World War I was one of the deadliest conflict in human history. Almost 40 million people died in that war. We generally think of WW I as the war of trench warfare. Soldiers lived in trenches on both sides of the front.
In April of 1917, two young British soldiers, Shofield (George MacKay) and Blake (Dean-Charles Chapman), are sent on an impossible mission: cross into German-held territory in northern France and warn the commander of a British unit of about 1,600 soldiers about a deadly trap they don’t know about. Without any means of communications, the two soldiers are hand-carrying a letter. Blake was picked because his brother is a lieutenant in the endangered unit and the commanding general assumes that will give Blake the necessary motivation.
They only have one day and one night for the mission, since the unit is scheduled to attack in the morning and run into the ambush.
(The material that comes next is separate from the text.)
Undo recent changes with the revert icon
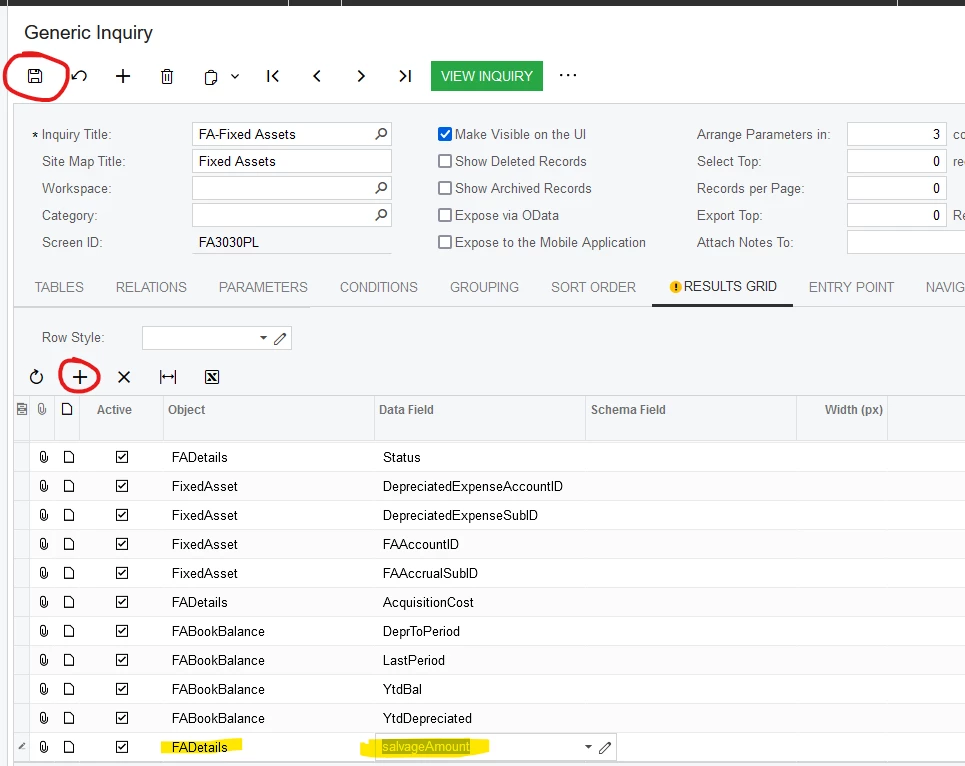The width and height of the screenshot is (965, 766). point(80,76)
The movie follows the two hapless soldiers on their journey. The entire picture is filmed in one continuous shot, not in individual scenes. This gives the action some urgency and fluency. As they progress through the war-torn wasteland, they come across an endless stream of corpses in trenches, ditches, bunkers, on fields and in streams. The brutality and horror of war comes to life in 1917, and the senselessness of it all is ever present.
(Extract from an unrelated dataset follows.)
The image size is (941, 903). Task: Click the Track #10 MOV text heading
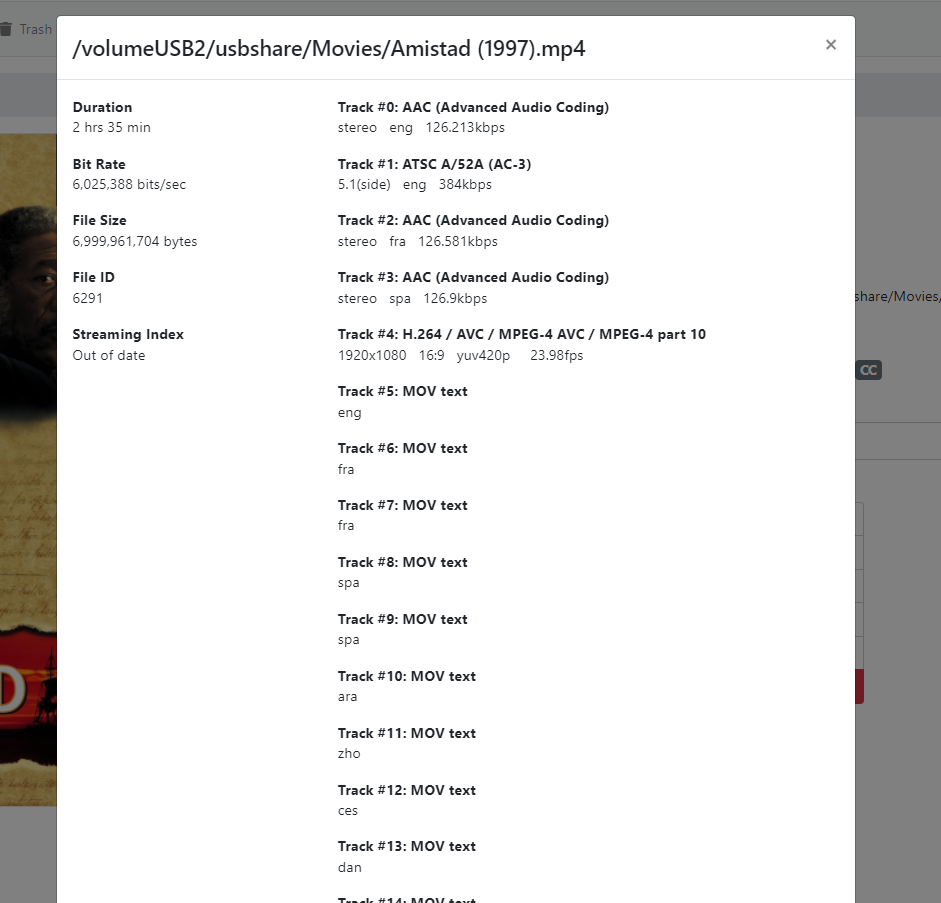[406, 676]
Some people just want to fight.
And therefore, many others have to die.
As I watched 1917, I realized that Adolph Hitler was a common German soldier in that war, and the experience of the conflict, and the aftermath and subsequent humiliation of the German people, was one of the driving forces that shaped his world-view and fueled his eventual rise to power – just to repeat the whole atrocity again.
Everyone should watch 1917 for the political and humanitarian message it sends, not just because it’s going to win many awards.